Les derniers éléments recueillis confirment d’autres informations cohérentes et fiables émanant des médias et d’organisations non gouvernementales, selon lesquelles des vols affrétés par la CIA sont utilisés pour des restitutions. Amnesty International ne possède que des suivis de vol partiels pour six appareils, alors que la CIA en aurait affrété au moins 30.

Des pays européens ont permis à ces appareils d’atterrir, de se ravitailler en carburant et de décoller de leur territoire. Selon le droit international et ses normes, tous les États doivent coopérer pour mettre un terme à toutes les graves infractions à l’interdiction de la torture et à d’autres règles impératives du droit international. Les États doivent aussi s’interdire d’aider ou de soutenir les États responsables de ces infractions.

Amnesty International demande aux pays européens d’enquêter de manière prompte et exhaustive sur les allégations selon lesquelles leur territoire a été utilisé pour porter assistance à des vols affrétés par la CIA, transportant secrètement des détenus vers des pays où ils risquent la « disparition », la torture ou d’autres mauvais traitements. Dans l’attente des résultats de cette enquête, tous les États doivent faire en sorte que leur territoire et leurs équipements ne soient pas utilisés pour faciliter des vols de restitution.

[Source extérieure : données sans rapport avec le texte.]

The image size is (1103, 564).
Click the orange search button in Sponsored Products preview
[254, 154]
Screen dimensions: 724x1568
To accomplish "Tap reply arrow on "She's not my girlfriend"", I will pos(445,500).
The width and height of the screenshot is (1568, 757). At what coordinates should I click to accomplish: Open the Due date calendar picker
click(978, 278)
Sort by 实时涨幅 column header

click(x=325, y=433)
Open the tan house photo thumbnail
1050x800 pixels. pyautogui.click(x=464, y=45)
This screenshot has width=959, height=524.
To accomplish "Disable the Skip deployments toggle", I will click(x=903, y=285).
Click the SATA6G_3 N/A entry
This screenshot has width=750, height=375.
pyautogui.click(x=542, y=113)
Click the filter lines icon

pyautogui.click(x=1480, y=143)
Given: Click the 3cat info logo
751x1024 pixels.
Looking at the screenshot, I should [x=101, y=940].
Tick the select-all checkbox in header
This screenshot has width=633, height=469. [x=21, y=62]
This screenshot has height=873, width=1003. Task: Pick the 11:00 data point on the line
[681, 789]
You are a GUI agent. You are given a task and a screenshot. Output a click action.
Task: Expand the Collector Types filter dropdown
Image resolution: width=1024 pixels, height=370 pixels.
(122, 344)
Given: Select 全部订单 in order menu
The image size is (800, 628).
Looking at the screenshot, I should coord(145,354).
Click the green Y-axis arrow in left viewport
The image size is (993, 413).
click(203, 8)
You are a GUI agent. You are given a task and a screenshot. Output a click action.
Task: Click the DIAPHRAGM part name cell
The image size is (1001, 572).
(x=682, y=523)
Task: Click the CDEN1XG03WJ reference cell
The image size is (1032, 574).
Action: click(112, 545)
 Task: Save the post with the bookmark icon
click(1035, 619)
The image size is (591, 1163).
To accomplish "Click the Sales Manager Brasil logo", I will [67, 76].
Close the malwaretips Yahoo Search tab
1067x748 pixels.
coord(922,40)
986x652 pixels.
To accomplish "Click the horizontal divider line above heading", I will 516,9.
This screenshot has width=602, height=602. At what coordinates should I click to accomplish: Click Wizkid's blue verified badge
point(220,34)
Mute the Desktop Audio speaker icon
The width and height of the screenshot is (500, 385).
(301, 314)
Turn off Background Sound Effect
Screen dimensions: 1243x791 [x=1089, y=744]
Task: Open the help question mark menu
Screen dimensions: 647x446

Amnesty International demande à tous les États membres du Conseil de l’Europe de coopérer pleinement avec l’enquête menée par l’Assemblée parlementaire du Conseil de l’Europe sur les allégations relatives à des centres de détention secrets. Amnesty International demande également à ces États de fournir des informations exhaustives sur leur droit national et leurs pratiques relatives aux vols de restitution secrets, comme l’a demandé le secrétaire général du Conseil de l’Europe.